I'm getting my sea-legs. I hope. My mouth is pasty, and salty, and sweat keeps running down into my eyes. I never even began to realize how much support the exoskeleton's jelly-suspension lent me.

But I've made it to Eglinton, and that's nearly a third of the way, and to celebrate, I stop in at a coffee-shop and drink a whole pitcher of lemonade while sitting by the air-conditioner.

I got the word that they were tearing down the bat-house only two weeks ago. The message came by priority email from The Amazing Robotron: all the bats were dead, or enough of them anyway that the rest could be relocated to less expensive quarters. It was barely enough notice to get my emergency leave application in, to book a ticket back to Earth, and to finally become a murderer all the way.

Damn, I hope I know what I'm doing.

#

The guy who thought he was Nicola Tesla told me all kinds of stories, and I was sure he was lying to me, but when I checked out the parts of his story that I could, they all turned out to be true.

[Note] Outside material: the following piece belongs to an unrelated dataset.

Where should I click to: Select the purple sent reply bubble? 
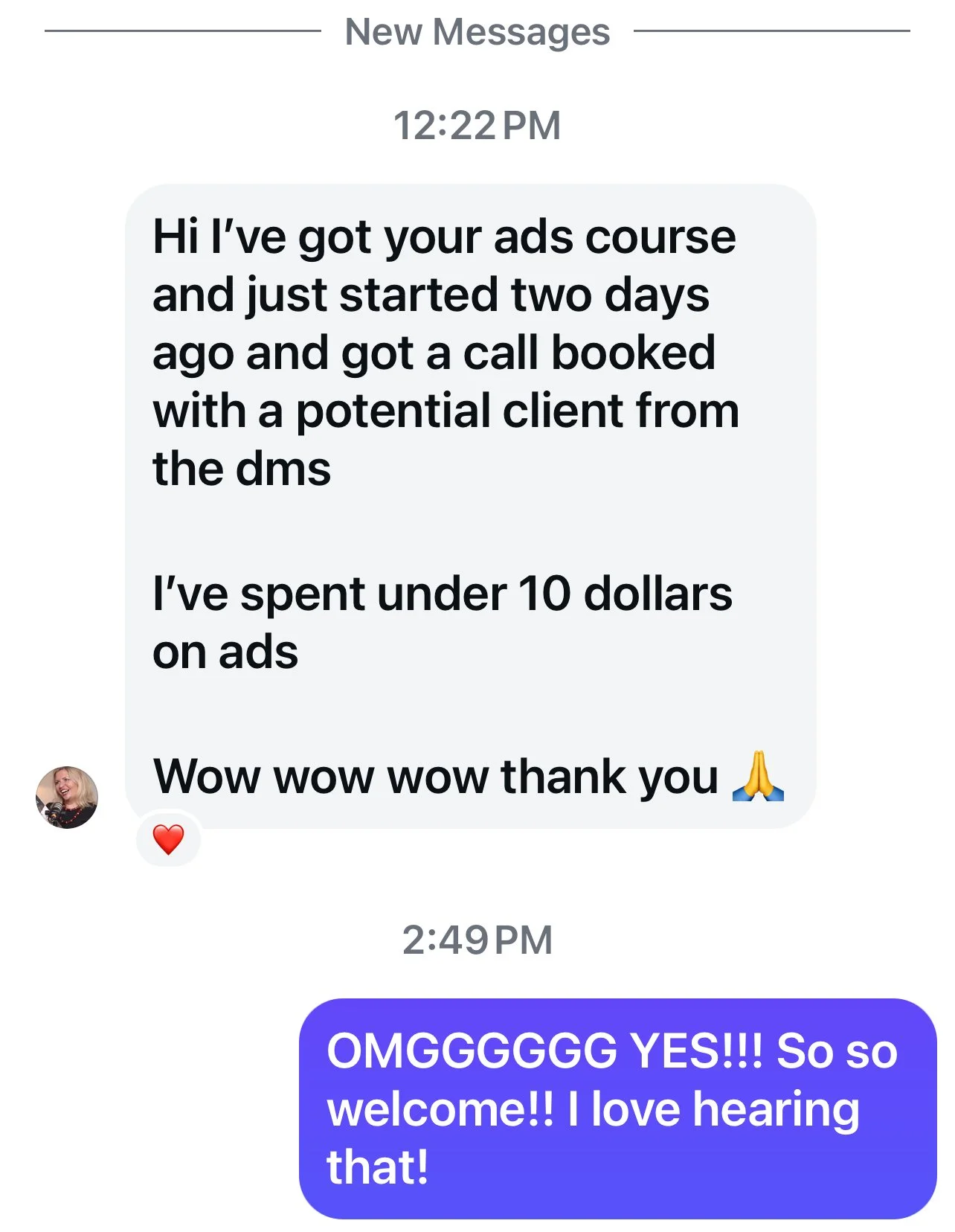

"I don't actually need to be here. I've come here to get away from all the treachery, the deceit, the filthy pursuit of the dollar. As though I need more money! I invented foam! Oh, sure, the Process likes to take credit for it, but if you look up the patent, guess who owns it?

"Master Affeltranger, you may not realize it to look at me, but I have some very important friends, out there in the Great Beyond. With important friends, you can make a whole block of apts simply disappear from the record-books. You can make tremendous energy consumption vanish, likewise."

He spoke as he tinkered with his apparatus, which hummed alarmingly and occasionally sent a tortured arc of electricity into the guy who thought he was Nicola Tesla's chest.

It happened three times in a row, and he stamped his foot in frustration, and said, "Oh, do cut it out," apparently to one of his machines.